Gloria Verdieu on African Liberation Day: A call for unity and global liberation

Gloria Verdieu

Gloria Verdieu’s African Liberation Day talk.

I am Gloria Verdieu, a San Diego Coalition to Free Mumia Abu-Jamal organizer.

Today, May 25, 2024, San Diego is joining cities across the United States and around the world to discuss, plan, organize, and increase our knowledge on the topic of our continuing struggle for African Liberation.

African Liberation Day, also known as African Freedom Day, is a time to reflect on our accomplishments, celebrate our victories, confirm our commitment to our struggle, and determine our next steps toward uniting African People throughout the diaspora.

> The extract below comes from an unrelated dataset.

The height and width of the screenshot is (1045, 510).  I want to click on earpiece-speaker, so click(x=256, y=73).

We, as African People, must understand that none of us will be free until Black People in Africa and throughout the diaspora are free. Around the world, Black people are downtrodden. In the U.S., the richest nation on Earth, the belly of the beat, we are on the bottom-most unemployed, under-employed, most imprisoned, unhoused, poor health care, you name it. When Africa rises, the world will rise up; when Africans win justice and freedom from colonialism and neocolonialism, it opens the path for all oppressed people to win freedom.

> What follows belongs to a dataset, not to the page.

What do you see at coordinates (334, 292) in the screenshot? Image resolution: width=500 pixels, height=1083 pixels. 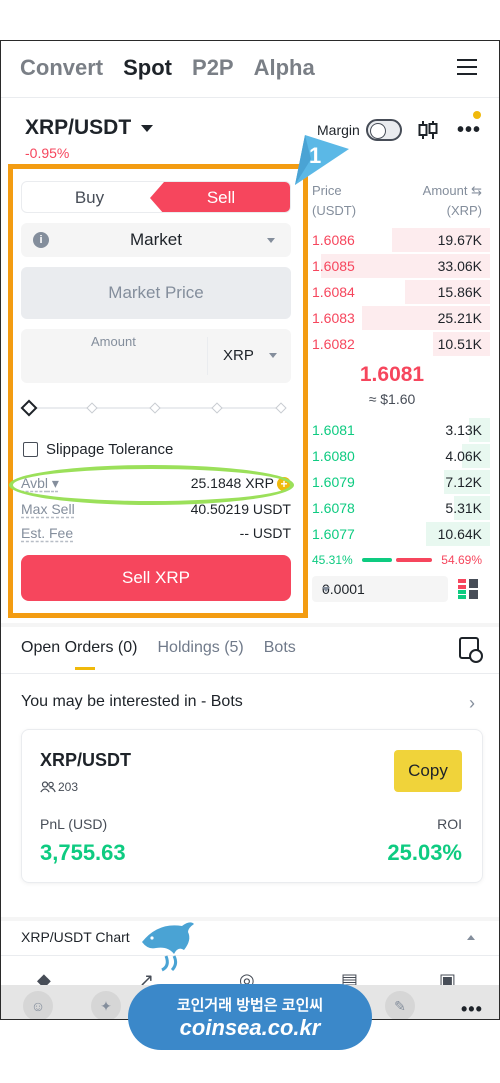 I see `ask-price: 1.6084` at bounding box center [334, 292].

The liberation of Africa will mean the liberation of oppressed people worldwide. “The world is waiting on us (Black People). Why? Because we are in the belly of the beast.” Words spoken by Jalil Mutaqim, a former political prisoner released after nearly 50 years. “We are responsible for the freedom of the planet. …The U.S. is an empire, and empires are destroyed from within. It is our responsibility, our duty, to liberate our minds.”

All people of African descent are African, with one common history, destiny, and one rich and diverse culture.

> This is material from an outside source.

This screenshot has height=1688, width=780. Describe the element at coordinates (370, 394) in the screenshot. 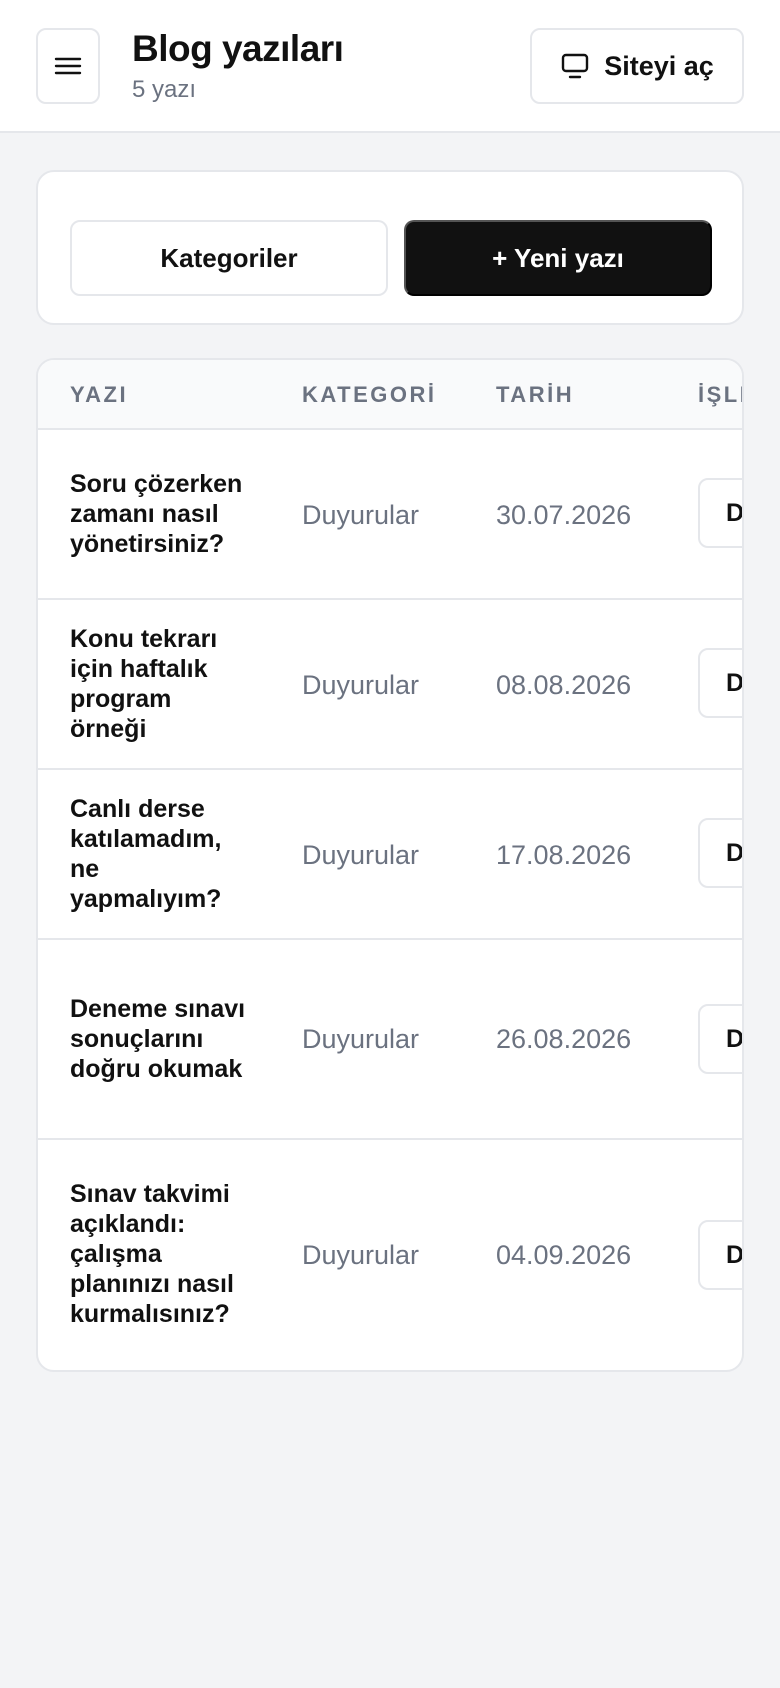

I see `column-header-category: KATEGORİ` at that location.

Africa, like all other continents, developed based on her internal dynamics and the capacities of her people. Before colonialist and imperialist domination, African People had, thanks to their creative genius, built brilliant civilizations and founded powerful states. This process of development of Africa’s states, such as Carthage, Ghana, Zimbabwe, Congo, Egypt, etc., was brutally interrupted by capitalism. The European and U.S. bourgeoisie organized the despicable system of chattel slavery.

Chattel slavery ended with colonialism, consummated at the Berlin Conference, 1884-1885; throughout Africa, Europe, the Caribbean, the South Pacific Islands, and North, South, and Central America, African People continue to live and suffer under inhuman conditions created by capitalism and imperialism. The People of Africa never accepted foreign domination and put up a fierce and obstinate resistance.

In February 1900, the first Pan-African Conference was convened. From its organizational beginning, the Pan-Africanist movement united Africans in Africa and those abroad. Following the First Pan-African Conference, African People intensified the struggle to build Pan-Africanist and Nationalist organizations.

Marcus Garvey founded the Universal Negro Improvement Association, which organized six million African members worldwide. Organizations such as the National Congress of British West Africa and the West African Student Union were also formed.

W.E.B. Dubois, the “Father of Pan-Africanism,” attended five Pan-African Congresses between 1919 and 1945 and introduced the theory of scientific socialism into the Pan-Africanist movement.

The Fifth Pan-African Congress in 1945 in Manchester, England, was co-chaired by Pan-Africanists George Padmore, Kwame Nkrumah, and W.E.B. Dubois. A call was made for Africans to form Nationalist and Pan-Africanist mass political parties and mass movements to guide the African Masses toward one unified socialist Africa. Within 10 years, mass parties and movements spread like wildfire throughout Africa, the Caribbean, Britain, and the United States. By the 1950s, Africa had begun the period of decolonization.

Pan-Africanists, correctly assessing the situation, moved their base to Africa.

The Convention People’s Party and Pan-Africanist Kwame Nkrumah led Ghana to independence in 1957 and made it “the fountainhead of Pan-Africanism,” according to Malcolm X.

On Sept. 28, 1958, the People’s Revolutionary Republic of Guinea, led by the Democratic Party of Guinea and Pan-Africanist Ahmed Sekou Ture, voted “no” to neocolonialism and “yes” for independence and Pan-Africanism.

April 15, 1958, the first Conference of Independent African States established Africa Freedom Day and laid the foundation for the consolidation of the Pan-Africanist movement and the creation of the Organization of African Unity (OAU)

African Freedom Day was reconstituted as African Liberation Day on May 25, 1963, when the OAU was founded.

Since 1958, the Pan-Africanist movement and ALD have continued to play their proper roles in the struggle against imperialism. The need for Pan-Africanism is more evident than ever before. Africans are clear: Our liberation lies in unification.

Let me be clear about the definition of Pan-Africanism, the total liberation and unification of Africa under scientific socialism. Our goal must be a unified and socialist Africa that will unite with the worldwide fight for a unified and socialist world.